Exercise objective
Your answer must be the full listing, reproduced exactly.

Records to use
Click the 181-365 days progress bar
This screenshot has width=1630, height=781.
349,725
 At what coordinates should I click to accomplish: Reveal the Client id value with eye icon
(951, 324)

Answer to this task
Click the 181-365 days progress bar
This screenshot has width=1630, height=781.
349,725
 At what coordinates should I click to accomplish: Reveal the Client id value with eye icon
(951, 324)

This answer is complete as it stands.